*** Source data

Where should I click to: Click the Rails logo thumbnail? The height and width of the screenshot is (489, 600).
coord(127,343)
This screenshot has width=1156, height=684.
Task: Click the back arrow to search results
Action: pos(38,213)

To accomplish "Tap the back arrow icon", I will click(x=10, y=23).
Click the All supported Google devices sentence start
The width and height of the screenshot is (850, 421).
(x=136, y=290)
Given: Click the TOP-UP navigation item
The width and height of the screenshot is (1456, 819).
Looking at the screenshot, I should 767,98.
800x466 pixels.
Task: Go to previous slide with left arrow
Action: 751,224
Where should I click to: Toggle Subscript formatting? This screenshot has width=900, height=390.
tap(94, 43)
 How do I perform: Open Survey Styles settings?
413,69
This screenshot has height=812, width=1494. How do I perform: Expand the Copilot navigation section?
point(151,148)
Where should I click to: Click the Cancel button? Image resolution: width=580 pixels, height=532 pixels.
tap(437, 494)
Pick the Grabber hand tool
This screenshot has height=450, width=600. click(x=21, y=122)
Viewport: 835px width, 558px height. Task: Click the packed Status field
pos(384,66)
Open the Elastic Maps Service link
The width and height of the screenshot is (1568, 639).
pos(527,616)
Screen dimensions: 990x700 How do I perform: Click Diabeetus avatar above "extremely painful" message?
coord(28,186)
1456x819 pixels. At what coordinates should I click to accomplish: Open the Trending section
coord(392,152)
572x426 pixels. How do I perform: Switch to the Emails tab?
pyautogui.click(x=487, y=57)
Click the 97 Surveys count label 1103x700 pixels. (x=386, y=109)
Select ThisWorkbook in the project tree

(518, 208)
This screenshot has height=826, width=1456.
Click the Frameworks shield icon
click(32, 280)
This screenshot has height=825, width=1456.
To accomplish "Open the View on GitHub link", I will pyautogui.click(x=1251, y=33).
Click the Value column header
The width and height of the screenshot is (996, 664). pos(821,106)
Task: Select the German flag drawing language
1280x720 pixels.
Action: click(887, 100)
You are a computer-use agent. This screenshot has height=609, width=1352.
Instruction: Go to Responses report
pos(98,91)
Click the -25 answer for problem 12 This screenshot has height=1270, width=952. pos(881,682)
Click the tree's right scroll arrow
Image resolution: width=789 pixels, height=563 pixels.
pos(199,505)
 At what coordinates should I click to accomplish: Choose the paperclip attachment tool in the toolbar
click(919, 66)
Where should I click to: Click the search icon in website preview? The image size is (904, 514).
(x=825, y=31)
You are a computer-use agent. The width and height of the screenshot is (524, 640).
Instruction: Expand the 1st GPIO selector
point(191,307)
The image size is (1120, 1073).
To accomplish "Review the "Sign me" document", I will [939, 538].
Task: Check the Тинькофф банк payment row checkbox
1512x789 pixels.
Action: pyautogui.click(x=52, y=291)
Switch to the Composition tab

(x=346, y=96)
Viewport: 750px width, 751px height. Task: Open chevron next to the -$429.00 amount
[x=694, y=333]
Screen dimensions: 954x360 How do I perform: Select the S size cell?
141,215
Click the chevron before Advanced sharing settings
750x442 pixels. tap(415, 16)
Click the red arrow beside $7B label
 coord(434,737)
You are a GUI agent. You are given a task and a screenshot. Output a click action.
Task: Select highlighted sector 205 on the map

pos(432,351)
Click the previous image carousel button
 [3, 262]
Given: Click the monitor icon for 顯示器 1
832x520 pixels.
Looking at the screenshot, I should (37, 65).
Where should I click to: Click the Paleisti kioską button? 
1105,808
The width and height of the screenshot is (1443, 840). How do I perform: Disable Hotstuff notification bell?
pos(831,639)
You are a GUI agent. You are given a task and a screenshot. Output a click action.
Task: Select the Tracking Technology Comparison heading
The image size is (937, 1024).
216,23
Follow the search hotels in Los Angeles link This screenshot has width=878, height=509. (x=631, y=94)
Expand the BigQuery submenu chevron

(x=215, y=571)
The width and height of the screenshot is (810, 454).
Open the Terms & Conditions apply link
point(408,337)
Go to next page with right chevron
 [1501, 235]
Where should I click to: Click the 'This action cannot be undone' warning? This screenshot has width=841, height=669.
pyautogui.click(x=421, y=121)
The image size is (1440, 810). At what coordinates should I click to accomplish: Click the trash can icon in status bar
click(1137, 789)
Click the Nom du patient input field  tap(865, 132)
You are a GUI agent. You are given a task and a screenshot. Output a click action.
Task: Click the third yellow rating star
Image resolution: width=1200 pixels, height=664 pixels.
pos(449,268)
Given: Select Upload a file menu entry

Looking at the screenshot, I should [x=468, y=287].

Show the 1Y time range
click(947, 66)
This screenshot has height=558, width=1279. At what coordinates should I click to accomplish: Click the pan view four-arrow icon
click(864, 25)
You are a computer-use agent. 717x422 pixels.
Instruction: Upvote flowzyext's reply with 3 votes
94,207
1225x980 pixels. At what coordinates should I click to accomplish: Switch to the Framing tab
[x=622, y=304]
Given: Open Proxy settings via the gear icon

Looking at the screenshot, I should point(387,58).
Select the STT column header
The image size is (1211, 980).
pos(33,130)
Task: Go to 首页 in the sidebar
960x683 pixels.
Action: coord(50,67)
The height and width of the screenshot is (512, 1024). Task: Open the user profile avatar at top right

******

## [Job]
Could you collect every line of the records that contains the word "computer"?

## [Response to this task]
You are a computer-use agent. This screenshot has height=609, width=1352.
You are a computer-use agent. The width and height of the screenshot is (524, 640).
You are a computer-use agent. 717x422 pixels.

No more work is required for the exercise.